@glyph Oooh, I wish. I don't think that text is online, unless you can find an excerpt somewhere in Google Books or whatever. The book is Martin Gardner's *Science: Good, Bad, and Bogus*, which he wrote sometime in the 1980s, but I believe much of it is an anthology of earlier writings elsewhere (a lot of it referred to pseudoscience from the 1970s, and holy moly, the 70s had some total bangers on that front). If I can find my copy, I'll quote the relevant part here.

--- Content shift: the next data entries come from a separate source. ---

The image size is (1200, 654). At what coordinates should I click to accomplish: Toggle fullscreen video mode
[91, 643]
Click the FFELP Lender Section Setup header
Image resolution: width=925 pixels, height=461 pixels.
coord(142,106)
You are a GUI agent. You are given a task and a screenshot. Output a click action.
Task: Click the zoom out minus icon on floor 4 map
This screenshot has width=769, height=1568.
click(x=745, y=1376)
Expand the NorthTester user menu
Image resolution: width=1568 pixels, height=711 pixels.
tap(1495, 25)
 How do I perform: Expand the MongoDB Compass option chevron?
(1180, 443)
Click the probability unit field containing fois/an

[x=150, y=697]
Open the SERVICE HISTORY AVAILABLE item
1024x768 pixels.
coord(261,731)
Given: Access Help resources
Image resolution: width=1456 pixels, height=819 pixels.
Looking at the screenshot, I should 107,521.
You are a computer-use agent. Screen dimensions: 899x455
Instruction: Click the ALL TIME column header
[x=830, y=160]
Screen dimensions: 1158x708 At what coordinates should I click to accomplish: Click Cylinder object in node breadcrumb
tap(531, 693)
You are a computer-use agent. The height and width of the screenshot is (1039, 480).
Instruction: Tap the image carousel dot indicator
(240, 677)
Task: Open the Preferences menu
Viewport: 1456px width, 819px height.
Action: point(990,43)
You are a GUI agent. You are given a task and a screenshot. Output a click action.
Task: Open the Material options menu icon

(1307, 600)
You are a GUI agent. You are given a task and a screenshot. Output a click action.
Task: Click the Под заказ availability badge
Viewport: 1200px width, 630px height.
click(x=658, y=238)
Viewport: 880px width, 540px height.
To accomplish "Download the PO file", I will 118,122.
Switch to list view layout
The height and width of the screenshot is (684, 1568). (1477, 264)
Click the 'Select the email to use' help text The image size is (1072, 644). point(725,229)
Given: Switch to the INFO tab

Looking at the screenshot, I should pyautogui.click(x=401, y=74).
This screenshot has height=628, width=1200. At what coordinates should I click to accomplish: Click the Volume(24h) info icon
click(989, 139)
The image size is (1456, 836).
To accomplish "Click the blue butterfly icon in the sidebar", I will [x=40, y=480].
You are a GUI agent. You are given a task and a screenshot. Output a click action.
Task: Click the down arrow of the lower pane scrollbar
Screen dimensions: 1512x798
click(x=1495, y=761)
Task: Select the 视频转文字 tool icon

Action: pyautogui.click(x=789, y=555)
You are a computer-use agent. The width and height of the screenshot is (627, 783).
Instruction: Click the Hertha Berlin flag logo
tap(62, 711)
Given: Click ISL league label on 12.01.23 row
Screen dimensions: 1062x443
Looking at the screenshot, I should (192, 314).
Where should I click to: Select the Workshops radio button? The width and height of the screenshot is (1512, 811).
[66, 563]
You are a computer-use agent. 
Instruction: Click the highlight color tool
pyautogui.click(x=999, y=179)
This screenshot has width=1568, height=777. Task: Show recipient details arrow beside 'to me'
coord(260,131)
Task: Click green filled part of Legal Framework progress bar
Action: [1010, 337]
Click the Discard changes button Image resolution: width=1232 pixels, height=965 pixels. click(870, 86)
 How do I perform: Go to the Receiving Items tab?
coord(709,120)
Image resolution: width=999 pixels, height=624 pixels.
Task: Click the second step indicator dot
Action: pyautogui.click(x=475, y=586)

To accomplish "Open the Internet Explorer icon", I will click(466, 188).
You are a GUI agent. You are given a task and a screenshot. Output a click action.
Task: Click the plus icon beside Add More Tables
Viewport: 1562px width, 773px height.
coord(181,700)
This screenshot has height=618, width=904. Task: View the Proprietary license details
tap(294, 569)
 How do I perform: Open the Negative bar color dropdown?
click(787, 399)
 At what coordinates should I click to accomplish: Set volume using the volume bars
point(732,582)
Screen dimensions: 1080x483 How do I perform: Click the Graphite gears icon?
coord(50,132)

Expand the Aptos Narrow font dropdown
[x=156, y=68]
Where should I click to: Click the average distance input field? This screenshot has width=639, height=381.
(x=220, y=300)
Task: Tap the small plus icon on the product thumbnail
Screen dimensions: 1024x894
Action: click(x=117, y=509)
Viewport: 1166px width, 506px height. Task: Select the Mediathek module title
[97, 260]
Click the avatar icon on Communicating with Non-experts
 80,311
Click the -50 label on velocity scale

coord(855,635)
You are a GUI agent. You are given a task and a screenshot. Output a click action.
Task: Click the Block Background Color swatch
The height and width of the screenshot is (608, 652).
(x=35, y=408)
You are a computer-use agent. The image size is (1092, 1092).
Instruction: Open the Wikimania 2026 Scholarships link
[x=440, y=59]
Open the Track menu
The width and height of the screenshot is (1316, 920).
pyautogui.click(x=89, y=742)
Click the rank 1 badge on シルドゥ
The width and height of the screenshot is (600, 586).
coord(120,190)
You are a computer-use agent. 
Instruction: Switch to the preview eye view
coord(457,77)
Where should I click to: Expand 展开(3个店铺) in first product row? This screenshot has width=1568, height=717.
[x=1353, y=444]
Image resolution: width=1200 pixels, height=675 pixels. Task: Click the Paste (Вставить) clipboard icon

@glyph Found it. Page 92 in my copy, in the chapter "Magic and Paraphysics". The context was the 1970s "paraphysics" fad, where a bunch of people doing what were literal magic tricks managed to fool a lot of people, including a lot of scientists:
"Any magician will tell you that scientists are the easiest persons in the world to fool. It is not hard to understand why. In their laboratories the equipment is just what it seems.... But the methods of magic are irrational and totally outside a scientist's experience. The general public has never understood this. Most people assume that if a man has a brilliant mind, he is qualified to detect fraud. This is untrue. Unless he has been thoroughly trained in the underground art of magic, and knows its peculiar properties, he is easier to deceive than a child. "
Gardner was an amateur magician, and he did a lot to popularize the work of famous magician-turned-skeptic James Randi, who spent most of his life unearthing magic-tricks-as-fraud.
The part "Most people assume that if a man has a brilliant mind, he is qualified to detect fraud. This is untrue." is what has stuck with me.